**Data for this task**
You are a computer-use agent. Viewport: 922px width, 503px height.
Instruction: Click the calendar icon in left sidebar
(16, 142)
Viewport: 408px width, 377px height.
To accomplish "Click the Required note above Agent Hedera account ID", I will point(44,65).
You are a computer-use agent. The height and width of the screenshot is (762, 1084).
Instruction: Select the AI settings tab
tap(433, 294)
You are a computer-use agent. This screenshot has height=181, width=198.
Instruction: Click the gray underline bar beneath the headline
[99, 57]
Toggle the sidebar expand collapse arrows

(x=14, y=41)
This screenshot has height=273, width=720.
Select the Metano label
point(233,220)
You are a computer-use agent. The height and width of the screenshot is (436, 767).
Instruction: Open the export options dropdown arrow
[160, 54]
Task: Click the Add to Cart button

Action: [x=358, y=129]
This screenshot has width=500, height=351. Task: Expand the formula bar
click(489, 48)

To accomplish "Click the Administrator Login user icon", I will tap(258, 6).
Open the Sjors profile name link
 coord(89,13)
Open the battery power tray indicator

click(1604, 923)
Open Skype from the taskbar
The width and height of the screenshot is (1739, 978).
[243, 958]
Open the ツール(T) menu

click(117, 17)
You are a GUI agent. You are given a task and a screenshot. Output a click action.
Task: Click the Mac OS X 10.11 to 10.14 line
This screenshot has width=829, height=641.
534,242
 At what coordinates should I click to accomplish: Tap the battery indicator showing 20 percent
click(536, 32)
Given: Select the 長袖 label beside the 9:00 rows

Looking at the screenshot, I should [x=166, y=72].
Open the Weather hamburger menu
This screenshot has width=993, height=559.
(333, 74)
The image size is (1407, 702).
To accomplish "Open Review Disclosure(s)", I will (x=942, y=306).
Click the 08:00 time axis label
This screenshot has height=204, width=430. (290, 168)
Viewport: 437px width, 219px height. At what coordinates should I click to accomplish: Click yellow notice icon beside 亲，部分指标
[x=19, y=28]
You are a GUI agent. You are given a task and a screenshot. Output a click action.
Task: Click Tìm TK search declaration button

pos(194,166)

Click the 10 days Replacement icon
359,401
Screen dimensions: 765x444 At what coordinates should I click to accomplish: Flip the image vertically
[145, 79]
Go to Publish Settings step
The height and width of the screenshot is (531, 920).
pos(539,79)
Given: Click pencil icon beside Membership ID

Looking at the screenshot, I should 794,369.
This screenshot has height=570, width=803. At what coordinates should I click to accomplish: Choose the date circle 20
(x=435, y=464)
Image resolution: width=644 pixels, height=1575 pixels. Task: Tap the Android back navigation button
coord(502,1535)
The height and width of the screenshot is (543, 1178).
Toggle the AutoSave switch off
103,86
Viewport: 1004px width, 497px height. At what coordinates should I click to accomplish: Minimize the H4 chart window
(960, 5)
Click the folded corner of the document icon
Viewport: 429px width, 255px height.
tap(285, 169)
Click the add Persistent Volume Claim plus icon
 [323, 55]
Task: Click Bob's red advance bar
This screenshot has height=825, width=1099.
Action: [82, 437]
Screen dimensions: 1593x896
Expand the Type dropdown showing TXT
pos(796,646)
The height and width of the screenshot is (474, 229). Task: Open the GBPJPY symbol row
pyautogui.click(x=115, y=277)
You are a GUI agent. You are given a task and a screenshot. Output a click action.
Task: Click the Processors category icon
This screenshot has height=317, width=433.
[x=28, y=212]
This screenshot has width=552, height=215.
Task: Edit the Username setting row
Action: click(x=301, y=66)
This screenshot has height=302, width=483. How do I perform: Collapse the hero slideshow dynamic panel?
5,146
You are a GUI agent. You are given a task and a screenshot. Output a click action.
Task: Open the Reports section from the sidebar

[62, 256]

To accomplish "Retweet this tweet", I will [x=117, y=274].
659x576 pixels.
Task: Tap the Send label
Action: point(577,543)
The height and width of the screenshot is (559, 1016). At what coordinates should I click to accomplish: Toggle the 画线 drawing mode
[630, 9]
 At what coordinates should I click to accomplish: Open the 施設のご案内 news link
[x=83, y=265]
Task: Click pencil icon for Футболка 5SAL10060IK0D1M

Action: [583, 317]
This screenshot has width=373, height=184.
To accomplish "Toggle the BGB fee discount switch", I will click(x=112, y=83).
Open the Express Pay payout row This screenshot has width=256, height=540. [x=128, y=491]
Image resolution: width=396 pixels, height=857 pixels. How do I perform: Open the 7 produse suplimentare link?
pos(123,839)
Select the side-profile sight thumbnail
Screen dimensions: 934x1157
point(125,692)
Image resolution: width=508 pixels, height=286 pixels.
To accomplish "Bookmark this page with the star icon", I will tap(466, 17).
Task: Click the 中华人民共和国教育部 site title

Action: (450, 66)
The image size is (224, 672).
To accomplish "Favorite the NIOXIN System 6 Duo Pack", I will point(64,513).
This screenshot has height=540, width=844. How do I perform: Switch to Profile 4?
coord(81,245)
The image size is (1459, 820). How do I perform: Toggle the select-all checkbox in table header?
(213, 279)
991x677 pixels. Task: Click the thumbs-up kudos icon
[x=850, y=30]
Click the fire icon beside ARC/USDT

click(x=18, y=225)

**What you should do**
Find every line in the rows above that contains the string "Viewport", matching case exactly, and copy each of those lines.

**Task result**
You are a computer-use agent. Viewport: 922px width, 503px height.
Viewport: 408px width, 377px height.
Viewport: 437px width, 219px height. At what coordinates should I click to accomplish: Click yellow notice icon beside 亲，部分指标
Viewport: 1004px width, 497px height. At what coordinates should I click to accomplish: Minimize the H4 chart window
Viewport: 429px width, 255px height.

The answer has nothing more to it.